- Your objective: Scan the data for "beside" and copy each matching line.

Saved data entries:
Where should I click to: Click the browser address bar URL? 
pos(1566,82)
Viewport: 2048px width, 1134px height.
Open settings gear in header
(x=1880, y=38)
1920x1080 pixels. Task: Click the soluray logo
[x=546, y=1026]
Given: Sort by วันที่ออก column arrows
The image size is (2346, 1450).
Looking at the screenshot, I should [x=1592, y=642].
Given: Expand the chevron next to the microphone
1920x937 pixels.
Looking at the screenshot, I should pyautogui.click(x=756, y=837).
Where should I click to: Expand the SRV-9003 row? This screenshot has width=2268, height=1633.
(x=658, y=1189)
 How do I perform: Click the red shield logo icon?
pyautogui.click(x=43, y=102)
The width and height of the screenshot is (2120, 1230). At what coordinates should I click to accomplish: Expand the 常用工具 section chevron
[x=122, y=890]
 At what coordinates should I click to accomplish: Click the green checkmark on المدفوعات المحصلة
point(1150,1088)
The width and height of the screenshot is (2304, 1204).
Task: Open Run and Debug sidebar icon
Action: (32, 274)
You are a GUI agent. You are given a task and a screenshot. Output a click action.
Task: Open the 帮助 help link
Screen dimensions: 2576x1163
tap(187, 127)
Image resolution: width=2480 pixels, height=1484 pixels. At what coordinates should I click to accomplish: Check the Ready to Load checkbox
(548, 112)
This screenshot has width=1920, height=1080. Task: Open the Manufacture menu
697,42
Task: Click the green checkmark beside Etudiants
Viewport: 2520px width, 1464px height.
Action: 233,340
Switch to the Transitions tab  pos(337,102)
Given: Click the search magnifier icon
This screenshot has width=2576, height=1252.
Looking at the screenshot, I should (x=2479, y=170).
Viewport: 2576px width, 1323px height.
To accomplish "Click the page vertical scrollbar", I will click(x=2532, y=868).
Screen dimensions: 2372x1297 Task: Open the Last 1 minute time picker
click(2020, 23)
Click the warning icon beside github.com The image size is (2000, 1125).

- Expected answer:
Task: Click the green checkmark beside Etudiants
Click the warning icon beside github.com The image size is (2000, 1125).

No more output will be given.